APIAlert Rules
Alert Rules
Alert Rules define the conditions under which the monitoring system creates an alert incident. They are evaluated on a schedule by the APScheduler background job.
Endpoints
GET
/api/v1/alert-rulesList all alert rules for the active tenant
POST
/api/v1/alert-rulesCreate a new alert rule
GET
/api/v1/alert-rules/{id}Retrieve a specific alert rule by ID
PUT
/api/v1/alert-rules/{id}Fully update an alert rule
PATCH
/api/v1/alert-rules/{id}Partially update an alert rule (e.g., enable/disable)
DELETE
/api/v1/alert-rules/{id}Delete an alert rule
GET
/api/v1/alert-rules/{id}/historyGet evaluation history for a rule
AlertRule Schema
AlertRule Model (Pydantic)
class AlertRuleCreate(BaseModel):
name: str # Human-readable rule name
description: Optional[str] # Rule purpose description
metric: str # Metric identifier (e.g., "query_runtime")
condition: str # "gt" | "lt" | "gte" | "lte" | "eq"
threshold: float # Numeric threshold value
evaluation_window_minutes: int # How long condition must persist
severity: Severity # "critical" | "high" | "medium" | "low"
escalation_policy_id: str # UUID of escalation policy
cluster_id: Optional[str] # Scope to specific Redshift cluster
is_enabled: bool = True # Active flag
class Severity(str, Enum):
CRITICAL = "critical"
HIGH = "high"
MEDIUM = "medium"
LOW = "low"Create Alert Rule
POST /api/v1/alert-rules
// Request body
{
"name": "High Query Runtime",
"description": "Fires when any query exceeds 10 minutes",
"metric": "query_runtime_seconds",
"condition": "gt",
"threshold": 600,
"evaluation_window_minutes": 1,
"severity": "high",
"escalation_policy_id": "3fa85f64-5717-4562-b3fc-2c963f66afa6",
"cluster_id": "my-redshift-cluster",
"is_enabled": true
}
// Response
{
"success": true,
"data": {
"id": "7c9e6679-7425-40de-944b-e07fc1f90ae7",
"name": "High Query Runtime",
"tenant_id": "tenant-123",
"created_at": "2024-01-15T10:30:00Z",
"updated_at": "2024-01-15T10:30:00Z",
...
}
}Alert Rule Evaluation Logic
The APScheduler background job evaluates alert rules on a configurable interval (default: 60 seconds). The evaluation flow:
Evaluation Engine (Simplified)
async def evaluate_alert_rule(rule: AlertRule, db: AsyncSession):
# 1. Fetch the current metric value
metric_value = await metrics_service.get_current_value(
metric=rule.metric,
cluster_id=rule.cluster_id,
window_minutes=rule.evaluation_window_minutes
)
# 2. Apply the threshold condition
condition_met = compare(metric_value, rule.condition, rule.threshold)

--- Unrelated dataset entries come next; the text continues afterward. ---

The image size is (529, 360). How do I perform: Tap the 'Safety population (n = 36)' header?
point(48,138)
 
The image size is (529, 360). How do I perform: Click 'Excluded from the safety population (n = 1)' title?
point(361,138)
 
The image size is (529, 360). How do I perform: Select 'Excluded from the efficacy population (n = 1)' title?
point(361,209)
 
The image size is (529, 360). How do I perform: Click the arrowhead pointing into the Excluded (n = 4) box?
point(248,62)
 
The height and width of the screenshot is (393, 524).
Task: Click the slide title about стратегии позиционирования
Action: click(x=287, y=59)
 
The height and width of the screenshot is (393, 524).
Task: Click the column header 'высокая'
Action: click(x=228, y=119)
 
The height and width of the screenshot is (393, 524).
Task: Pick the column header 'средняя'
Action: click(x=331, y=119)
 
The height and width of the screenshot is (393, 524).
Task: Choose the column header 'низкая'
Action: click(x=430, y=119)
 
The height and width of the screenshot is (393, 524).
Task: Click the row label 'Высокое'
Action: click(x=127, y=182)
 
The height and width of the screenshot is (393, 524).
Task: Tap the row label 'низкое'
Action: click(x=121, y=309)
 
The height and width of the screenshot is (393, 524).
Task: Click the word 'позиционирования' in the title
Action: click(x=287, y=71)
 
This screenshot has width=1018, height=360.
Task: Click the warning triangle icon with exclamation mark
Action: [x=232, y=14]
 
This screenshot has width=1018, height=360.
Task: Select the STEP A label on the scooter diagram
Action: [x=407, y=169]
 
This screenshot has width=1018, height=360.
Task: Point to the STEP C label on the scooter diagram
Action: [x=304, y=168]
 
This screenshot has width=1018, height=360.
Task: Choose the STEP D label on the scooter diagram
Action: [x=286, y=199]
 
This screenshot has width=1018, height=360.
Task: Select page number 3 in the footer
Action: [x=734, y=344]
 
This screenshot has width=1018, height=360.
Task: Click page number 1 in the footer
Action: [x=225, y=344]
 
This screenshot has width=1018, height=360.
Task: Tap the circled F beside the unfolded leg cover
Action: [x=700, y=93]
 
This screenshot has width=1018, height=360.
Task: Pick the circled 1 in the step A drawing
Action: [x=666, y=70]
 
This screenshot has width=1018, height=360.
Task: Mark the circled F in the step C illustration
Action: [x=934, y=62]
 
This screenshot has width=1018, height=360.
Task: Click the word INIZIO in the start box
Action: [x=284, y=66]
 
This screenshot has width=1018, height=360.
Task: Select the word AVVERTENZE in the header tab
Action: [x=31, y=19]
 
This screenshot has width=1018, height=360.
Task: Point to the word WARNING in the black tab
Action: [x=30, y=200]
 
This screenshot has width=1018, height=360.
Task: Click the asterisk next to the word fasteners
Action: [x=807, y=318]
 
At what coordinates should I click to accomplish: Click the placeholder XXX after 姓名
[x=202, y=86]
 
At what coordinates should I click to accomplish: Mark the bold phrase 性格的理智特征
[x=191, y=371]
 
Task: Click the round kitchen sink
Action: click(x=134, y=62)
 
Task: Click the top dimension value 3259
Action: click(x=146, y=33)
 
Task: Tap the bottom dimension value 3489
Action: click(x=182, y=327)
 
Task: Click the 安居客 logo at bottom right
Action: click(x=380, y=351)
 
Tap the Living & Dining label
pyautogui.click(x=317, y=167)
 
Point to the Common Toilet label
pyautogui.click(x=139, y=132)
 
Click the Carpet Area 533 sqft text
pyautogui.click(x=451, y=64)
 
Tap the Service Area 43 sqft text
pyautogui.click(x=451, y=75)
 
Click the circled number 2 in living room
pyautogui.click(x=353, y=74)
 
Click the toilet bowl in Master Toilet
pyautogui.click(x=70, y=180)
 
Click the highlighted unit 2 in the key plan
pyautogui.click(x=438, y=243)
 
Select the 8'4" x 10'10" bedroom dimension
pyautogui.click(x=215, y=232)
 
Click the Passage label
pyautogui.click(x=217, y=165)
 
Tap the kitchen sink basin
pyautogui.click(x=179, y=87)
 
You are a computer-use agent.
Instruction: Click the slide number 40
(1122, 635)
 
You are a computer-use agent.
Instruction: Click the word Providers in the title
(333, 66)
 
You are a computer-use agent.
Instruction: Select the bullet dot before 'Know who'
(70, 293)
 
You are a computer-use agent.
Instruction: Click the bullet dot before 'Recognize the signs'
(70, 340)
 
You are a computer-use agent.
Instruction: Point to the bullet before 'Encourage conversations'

# 3. Check if already triggered (avoid duplicate incidents)
existing_incident = await incident_repo.get_active(rule.id, db)
if condition_met and not existing_incident:
# 4. Create new incident
incident = await incident_repo.create(AlertIncident(
rule_id=rule.id,
current_value=metric_value,
severity=rule.severity,
status="triggered"
), db)
# 5. Trigger escalation policy
await escalation_service.start_escalation(
rule.escalation_policy_id,
incident.id
)
elif not condition_met and existing_incident:
# 6. Auto-resolve if condition clears
await incident_repo.resolve(existing_incident.id, db)Supported Metrics
| Metric ID | Description | Unit |
|---|---|---|
| query_runtime_seconds | Maximum query runtime in evaluation window | seconds |
| disk_spill_gb | Total disk spill in evaluation window | GB |
| queue_time_seconds | WLM queue wait time | seconds |
| storage_utilization_pct | Node storage used percentage | % |
| unsorted_pct | Percentage of unsorted rows across tables | % |
| active_query_count | Number of currently executing queries | count |
| cpu_utilization_pct | Cluster CPU utilization | % |
Custom Metrics
The metric system is extensible. Additional metrics can be registered in the
metrics_registry.py service by implementing theMetricProvider protocol.